In Chapter 5, the issue of domestic violence is explored, using women’s narratives from the present study and reports from the media. In particular, the author cites a high-profile divorce case (successful businessman Li Yang versus his ex-wife Kim Lee) to show that in the absence of specific law, women in China are subject to in-marriage abuse and women’s weak property rights often prevent them from claiming legitimate shares of real-estate wealth. The author ascribes this to weak State protection and the traditional family collectivism in which revealing family conflict is seen as bringing shame to the whole family.

However, the author argues that Chinese women are not completely powerless. In Chapter 6, entitled “Fighting Back”, Fincher shows how feminist activists in China have engaged in various public campaigns to promote anti-discrimination and lobby for greater legal protection. In this final chapter of the book, the theme of “leftover women” is re-visited. The author acknowledges that some single, educated, urban women in the study demonstrated a high level of independence and autonomy; for example, in some large cities such as Shanghai, there may be “a long-term move away from the traditional model of universal marriage” (p. 188).

Methodologically, this study used an unusual approach to sampling; that is, participants were self-selected through following Fincher’s account on Sina Weibo (China’s equivalent of Twitter). While this sample may not be representative of everyday Chinese women, this method seems to have helped the author to generate a large amount of valuable data that are difficult to access otherwise. Specifically, data were collected at two stages. At the first stage, a short survey was conducted with a sample of 283 account followers, covering questions about the participant’s identity, home-buying aspirations and how financial contributions were divided. At the second stage, 60 in-depth interviews were conducted with both men and women from three cities: Beijing, Shanghai and Xi’an. Although the study used a mixed-method approach for data collection, it seems the majority of the findings were drawn from its qualitative research.

The strength of the book rests in its large amount of empirical data and the author’s extensive online research. Fincher’s personal background, a bilingual speaker who has an American father and a Chinese mother, gives her the benefits of both worlds – a personal understanding of the Chinese culture and critiques from a liberal feminist perspective. Thus, this book offers a comprehensive overview of the pressure and frustration that many Chinese women experience before and after getting married. However, while all the chapters are committed to a central theme of gender inequality in China, the book lacks a holistic argument that could take the reader through the book. In addition, the title “Leftover Women” failed to capture all the themes that emerged from the findings. Finally, it could be argued that more analysis and criticality could have been achieved by adopting greater theoretical depth throughout. With a background in journalism, the author has an enjoyable story-telling style. However, as references are only provided in the end and not directly linked to the arguments in chapters, it leaves the impression that some claims are unsubstantiated.

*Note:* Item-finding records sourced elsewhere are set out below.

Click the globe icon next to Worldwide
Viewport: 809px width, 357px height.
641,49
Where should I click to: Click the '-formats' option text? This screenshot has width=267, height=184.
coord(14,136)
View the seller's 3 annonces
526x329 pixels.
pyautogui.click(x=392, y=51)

Nevertheless, the book provides valuable insights into the causes of many issues linked to gender inequality, issues which have often been brushed aside within the discussions of China’s economic achievement over the past three decades. While the picture depicted here may not be very encouraging, the author has given a voice to a group of Chinese women who had not been heard by a global audience. For readers of Gender in Management: An International Journal, this book offers an understanding about how gender and culture are inextricably linked in a masculine society and how perpetual teaching and discourse continue to legitimate discriminative practices against women.